Speaker
Description
Phytoremediation is an attractive method for decontamination of soils because of its versatility, eco friendliness and sustainability. It has the potential to reduce the volume of low-level contaminated soil significantly at comparatively low costs, which is of great interest, e.g., regarding the shutdown of German nuclear power plants in 2023. It is long known, that plants can take-up radionuclides from the soil to a certain degree, however in order to use phytoremediation economically the efficiency has to be increased. Therefore, a better understanding of the migration and accumulation of radionuclides from the soil into the plants and within the plants, i.e. from the roots to the upper parts, is essential. Here we present the results of pot experiments using excavated contaminated soils from two sites of the first nuclear reactors built in the former German Democratic Republic. The reactors were in operation for more than 20 years and shut down in the early 1990s, meaning that the soils were contaminated over decades and radioactive and chemical equilibria have been settled.

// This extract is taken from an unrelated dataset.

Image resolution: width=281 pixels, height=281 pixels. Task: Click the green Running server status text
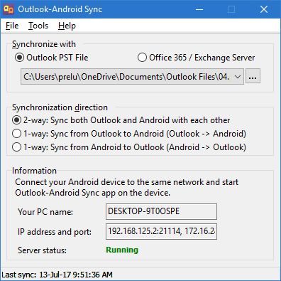pyautogui.click(x=122, y=250)
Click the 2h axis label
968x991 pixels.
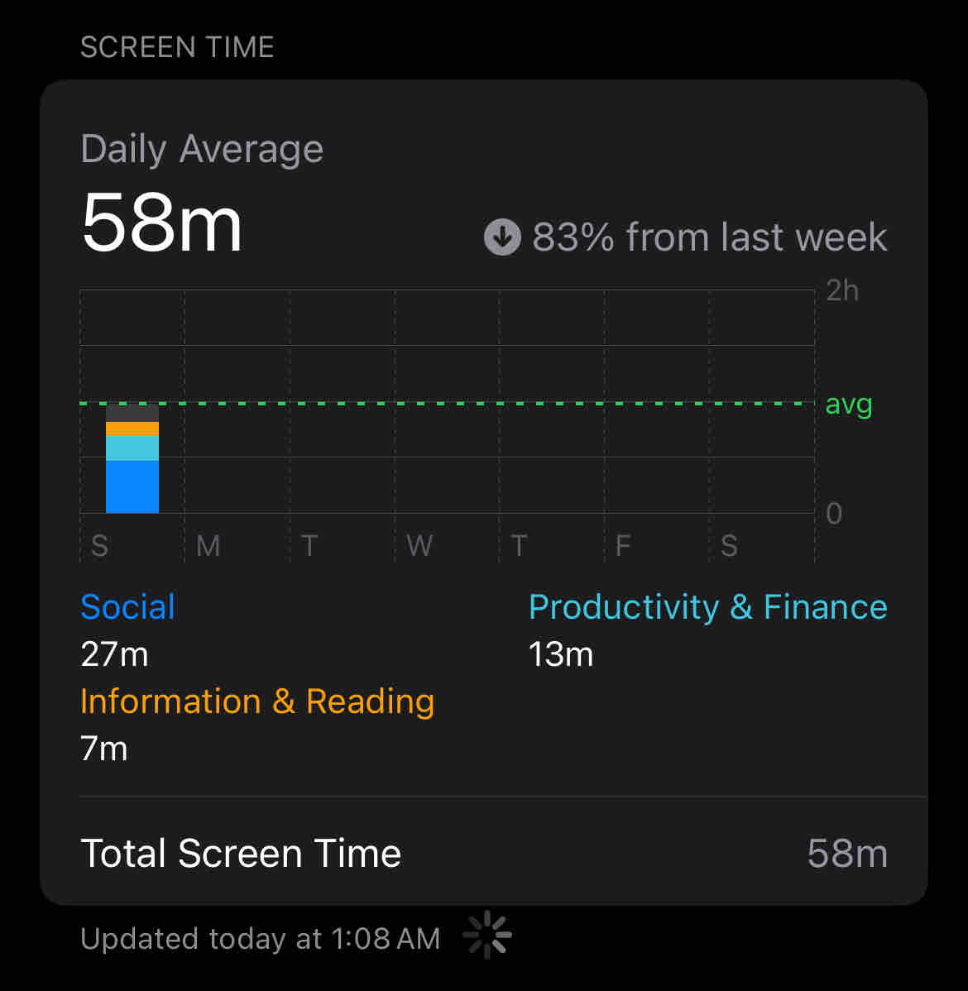click(x=842, y=290)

The soils from both sites are characterized by a high fraction of sand (90 – 99%) and contain significant amounts of activation and fission products as well as transuranic radionuclides, such as Co-60, Eu-152, Eu-154, Eu-155, Sr-90, Cs-137, Am-241 and Pu. The activity concentration in the clay and silt fraction is 10 times higher than in the sand fraction because of the high sorption capacity of clays.
Pot experiments were carried out, growing lucerne (medicago sativa) and sunflowers (helianthus annuus) on the contaminated soils, in a climate chamber with optimized growth parameters (i.e., daylight, temperature and humidity). After three months the plants were harvested, dried, ashed and digested in order to determine the activity of γ-emitting radionuclides by HPGe-detectors. Combining these results with the activities determined in the soil samples gives transfer factors (TFs) for lucerne of 0.24, and 0.31 for Co-60 and Cs-137, respectively. For sunflower transfer factors of 0.35 for Co-60 and 0.15 for Cs-137 were determined.
Furthermore, sequential extraction has shown that only ~50 % of the Cs-137 in the soils is bioavailable for the plants. In order to increase the bioavailability and potentially the transfer of radionuclides into the plants, biodegradable phosphonates are added to the soils, expected to significantly enhance the mobility of some radionuclides.
The focus of future experiments will lie on determining TFs for the transuranic elements (Pu and Am) and on increasing the bioavailability of radionuclides by adding phosphonates and fungi to the soils, to increase the efficiency of phytoremediation.